[論説]訪問介護の倒産最多 支え合いへJAの出番
東京商工リサーチによると、上半期(4~9月)の介護事業者の倒産は95件。介護保険制度が始まった2000年度以降、上半期として最多を更新した。中でも訪問介護の倒産が46件と最多に上る。24年度からの基本報酬の減額が一因とみられる。
報酬減額は、厚生労働省が22年度の経営実態調査を基に、訪問介護事業所の平均利益率7・8%が、介護サービス全体の同2・4%を上回り「高い」と判断したからだ。
だが、この見方には異論も多い。サービス付き高齢者向け住宅に併設し入居者を訪問する事業所は、短時間で複数箇所を効率よく回れるが、地方では一軒一軒家庭を回る場合が大半で、移動にかかる距離や時間、ガソリン代を含めてコストはかさむ。農村地域にあるJAの訪問介護ほど負担は重く、国は地域の各事例を分析し、実情に見合った適正報酬を算出すべきだ。
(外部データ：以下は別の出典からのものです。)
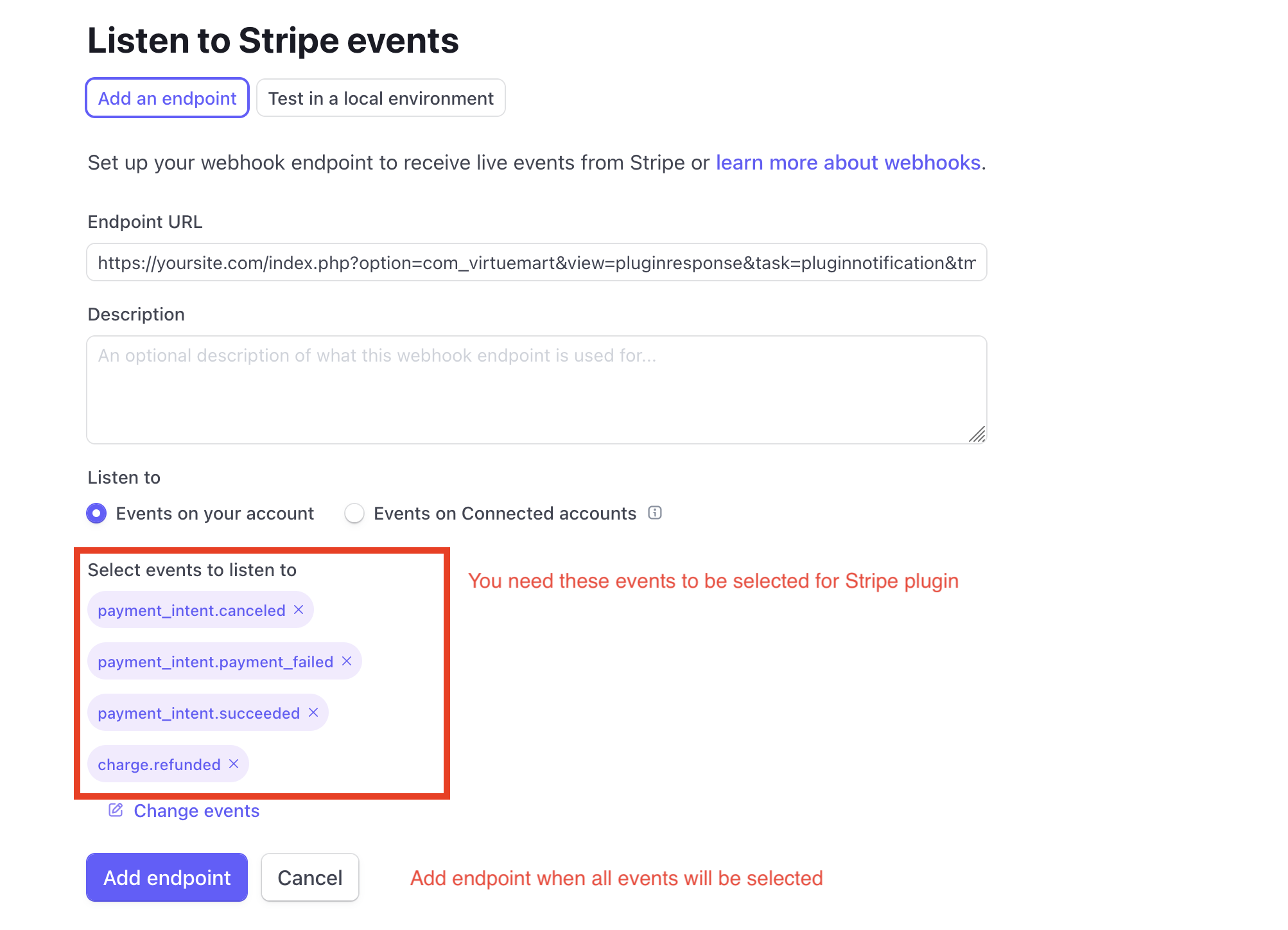Image resolution: width=1288 pixels, height=930 pixels.
Task: Select the Add an endpoint tab
Action: pos(166,98)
加えて、在宅介護の存続には地域住民同士の支え合いを強化する必要がある。季節などに応じて高齢者の体調は変わりやすく、要介護・要支援と元気な時を行ったり来たりする。
公的介護保険事業の他、心身を健全に保つ介護予防活動などを展開するJAの出番だ。JA北大阪は10月、組合員の健康寿命を延ばす「健食健歩会」を発足した。65歳以上を対象に、要介護状態の前段階であるフレイルを予防する。関連企業と連携し食事、運動、社会参加に向けた活動を無料で提供する。費用の負担なく高齢組合員の健康を支える新たな動きに期待したい。
交流の場となるカフェの運営も盛んだ。JAレーク滋賀守山野洲支部中主地区まごころグループは4月、初めてカフェを開いた。JA秋田しんせい助けあいグループも同月、初のカフェをオープン。気軽に立ち寄れるようにと年金受給日に合わせ、支店内に開設した。「来店ついでにお茶を飲みながらくつろげる」と好評だ。職員、グループ員とも「高齢者がJAに行く楽しみの一つにしたい」と意欲を見せる。誰もが立ち寄れる場づくりは暮らしを豊かにし、心身の健康につながるだろう。
年を重ねても安心して過ごすには、公的制度の充実と地域での支え合いが欠かせない。懸け橋となるのがJAだ。地域になくてはならない存在として、存分に役割を発揮しよう。